--- Begin Source ---
# Shellac flakes or transtint? What weight shellac?



## mtx77 (Nov 14, 2012)

Im trying to match a new oak skirt to an old oak tabletop. The oil stain I was using was close, but needed an amber tint to it to really match. I got some amber transtint to add to Zinsser sealer which I believe is 2lb blonde shellac.

Rocker just got in 2oz orange flake kits. Im assuming I can just add orange flake directly to zinsser sealcoat for an amber tint.

Is there an advantage to using transtint or the shellac flakes?

Should i be thinning down the shellac to 1lb?

When I tried just adding transtint to the shellac the color was ok, but on the grain itd get a bit orangey. Im thinking maybe I need to put down regular blonde shellac, then amber? And its better to put down a few thin shellac coats rather than 1 thick one right?


----------



## Purrmaster (Sep 1, 2012)

If the Rockler orange flakes you're talking about are the same ones I bought from Rockler, please be aware that the orange shellac is *not* dewaxed. If the shellac is going to be your top coat, that's fine. But if you plan to put something over it you may have problems getting another finish to stick. Just about anything sticks to dewaxed shellac but not to waxed.

I'd start with a 3 pound cut. If it's too thick you can easily pour in some more alcohol to thin it.


----------



## Cosmicsniper (Oct 2, 2009)

I never work more than a 2# cut. 3# feels too thick to brush or pad on and I'd never spray it that thick.

If you are confident that the table top is finished with amber shellac, then go with the amber shellac. But it'll be hard to match the color if all you are doing is taking one bottle of TransTint and squirting some in some Sealcoat. It will require a certain mix of dyes, more than likely. But this gives you the most control.
--- End Source ---
--- Begin Entries provided ---
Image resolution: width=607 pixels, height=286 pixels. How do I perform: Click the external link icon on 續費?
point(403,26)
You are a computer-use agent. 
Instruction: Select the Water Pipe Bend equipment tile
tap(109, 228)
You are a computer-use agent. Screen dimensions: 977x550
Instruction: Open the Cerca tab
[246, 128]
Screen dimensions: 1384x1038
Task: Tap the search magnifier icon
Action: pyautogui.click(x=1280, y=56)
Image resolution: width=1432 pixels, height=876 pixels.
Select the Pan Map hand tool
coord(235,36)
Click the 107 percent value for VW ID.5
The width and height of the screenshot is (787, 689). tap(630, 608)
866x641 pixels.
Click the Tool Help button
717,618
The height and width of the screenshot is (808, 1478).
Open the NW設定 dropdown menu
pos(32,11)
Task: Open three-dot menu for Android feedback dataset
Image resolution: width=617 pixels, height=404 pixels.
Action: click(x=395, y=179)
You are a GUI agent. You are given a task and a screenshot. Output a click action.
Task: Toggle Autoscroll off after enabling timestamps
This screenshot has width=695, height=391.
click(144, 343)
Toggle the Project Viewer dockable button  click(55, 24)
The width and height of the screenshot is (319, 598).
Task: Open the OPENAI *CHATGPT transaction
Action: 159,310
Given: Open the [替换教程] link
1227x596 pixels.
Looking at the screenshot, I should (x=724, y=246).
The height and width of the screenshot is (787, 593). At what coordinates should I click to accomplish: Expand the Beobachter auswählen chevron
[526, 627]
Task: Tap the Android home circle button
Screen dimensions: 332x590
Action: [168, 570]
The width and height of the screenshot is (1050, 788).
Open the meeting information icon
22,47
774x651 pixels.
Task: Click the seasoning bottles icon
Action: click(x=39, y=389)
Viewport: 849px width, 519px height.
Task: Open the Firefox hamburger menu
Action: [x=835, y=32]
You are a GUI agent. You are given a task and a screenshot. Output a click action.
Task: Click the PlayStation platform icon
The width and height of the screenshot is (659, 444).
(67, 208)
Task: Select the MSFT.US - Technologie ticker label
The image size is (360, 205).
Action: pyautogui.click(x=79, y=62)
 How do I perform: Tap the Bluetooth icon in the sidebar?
--- End Entries provided ---
**Challenges**
1 > In the shellac thread, what cut does Purrmaster suggest starting with?
2 > Carry on the shellac thread from the point where it stops.
The items have no connection to the shellac thread.

**Responses by task**
1 > A 3 pound cut.

2 >
I don't think you'll get close using amber shellac alone, or mixed with the blonde, but definitely try if first. There's no compatibility issue you'd need to worry about.


----------



## mtx77 (Nov 14, 2012)

Rockler waxed flakes…no I dont want waxed shellac…thank you for pointing that out..

I dont know what the tabletop is finished with other than its poly on top. I have pics of it, but a digital camera under flourescent lights isnt reproducing the color very well. Here it is against the general finishes oil stain colors










Im getting close with the amber transtint in the blonde shellac sealcoat. But where there's heavy grain patterns its getting a bit too ambery. To keep the grain from pulling in too much color I was going to try putting down some conditioner and/or a light (natural) oil stain and/or blond shellac. Then adding some amber tinted shellac. I think using a lighter cut on the tinted shellac may help as well.

Obviously ive never done this before so theres alot of trial & error. Luckily I measured wrong on one of the apron sides and redid it from scratch so I have alot of scrap to test with


----------



## Cosmicsniper (Oct 2, 2009)

This is where you need to spray, so that absorption of the color doesn't affect individual sections. This is the perfect reason why people use "toners," or a dye-tinted finish.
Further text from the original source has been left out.